• _INSTRUCTIONS TO FOLLOW_:
Output every entry exactly, from the first line to the last.

────────────────────

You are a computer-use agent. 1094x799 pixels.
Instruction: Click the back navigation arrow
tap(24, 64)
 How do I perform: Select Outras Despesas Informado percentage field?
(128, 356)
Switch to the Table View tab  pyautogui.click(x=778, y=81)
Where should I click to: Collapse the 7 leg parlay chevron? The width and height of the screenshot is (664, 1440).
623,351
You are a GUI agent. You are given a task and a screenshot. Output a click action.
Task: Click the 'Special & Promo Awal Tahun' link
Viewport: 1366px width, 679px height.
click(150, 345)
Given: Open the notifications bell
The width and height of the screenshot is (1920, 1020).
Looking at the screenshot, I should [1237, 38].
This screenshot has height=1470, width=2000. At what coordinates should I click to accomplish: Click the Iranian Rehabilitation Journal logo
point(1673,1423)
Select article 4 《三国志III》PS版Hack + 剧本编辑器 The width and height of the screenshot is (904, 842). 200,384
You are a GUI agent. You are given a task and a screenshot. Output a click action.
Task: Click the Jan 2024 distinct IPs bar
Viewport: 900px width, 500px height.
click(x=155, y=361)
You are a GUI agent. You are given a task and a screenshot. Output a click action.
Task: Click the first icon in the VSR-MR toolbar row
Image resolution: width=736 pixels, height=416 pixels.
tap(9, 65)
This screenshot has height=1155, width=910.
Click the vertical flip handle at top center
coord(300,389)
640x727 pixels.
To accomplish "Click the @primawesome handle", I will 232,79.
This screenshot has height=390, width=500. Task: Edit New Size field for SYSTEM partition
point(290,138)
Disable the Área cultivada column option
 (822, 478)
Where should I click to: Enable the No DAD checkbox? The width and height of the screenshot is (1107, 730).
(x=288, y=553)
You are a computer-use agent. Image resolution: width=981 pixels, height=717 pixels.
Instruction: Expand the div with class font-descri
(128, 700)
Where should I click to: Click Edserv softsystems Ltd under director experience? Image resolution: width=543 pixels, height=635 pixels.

────────────────────

• _ANSWER TO THIS EXERCISE_:
You are a computer-use agent. 1094x799 pixels.
Instruction: Click the back navigation arrow
tap(24, 64)
 How do I perform: Select Outras Despesas Informado percentage field?
(128, 356)
Switch to the Table View tab  pyautogui.click(x=778, y=81)
Where should I click to: Collapse the 7 leg parlay chevron? The width and height of the screenshot is (664, 1440).
623,351
You are a GUI agent. You are given a task and a screenshot. Output a click action.
Task: Click the 'Special & Promo Awal Tahun' link
Viewport: 1366px width, 679px height.
click(150, 345)
Given: Open the notifications bell
The width and height of the screenshot is (1920, 1020).
Looking at the screenshot, I should [1237, 38].
This screenshot has height=1470, width=2000. At what coordinates should I click to accomplish: Click the Iranian Rehabilitation Journal logo
point(1673,1423)
Select article 4 《三国志III》PS版Hack + 剧本编辑器 The width and height of the screenshot is (904, 842). 200,384
You are a GUI agent. You are given a task and a screenshot. Output a click action.
Task: Click the Jan 2024 distinct IPs bar
Viewport: 900px width, 500px height.
click(x=155, y=361)
You are a GUI agent. You are given a task and a screenshot. Output a click action.
Task: Click the first icon in the VSR-MR toolbar row
Image resolution: width=736 pixels, height=416 pixels.
tap(9, 65)
This screenshot has height=1155, width=910.
Click the vertical flip handle at top center
coord(300,389)
640x727 pixels.
To accomplish "Click the @primawesome handle", I will 232,79.
This screenshot has height=390, width=500. Task: Edit New Size field for SYSTEM partition
point(290,138)
Disable the Área cultivada column option
 (822, 478)
Where should I click to: Enable the No DAD checkbox? The width and height of the screenshot is (1107, 730).
(x=288, y=553)
You are a computer-use agent. Image resolution: width=981 pixels, height=717 pixels.
Instruction: Expand the div with class font-descri
(128, 700)
Where should I click to: Click Edserv softsystems Ltd under director experience? Image resolution: width=543 pixels, height=635 pixels.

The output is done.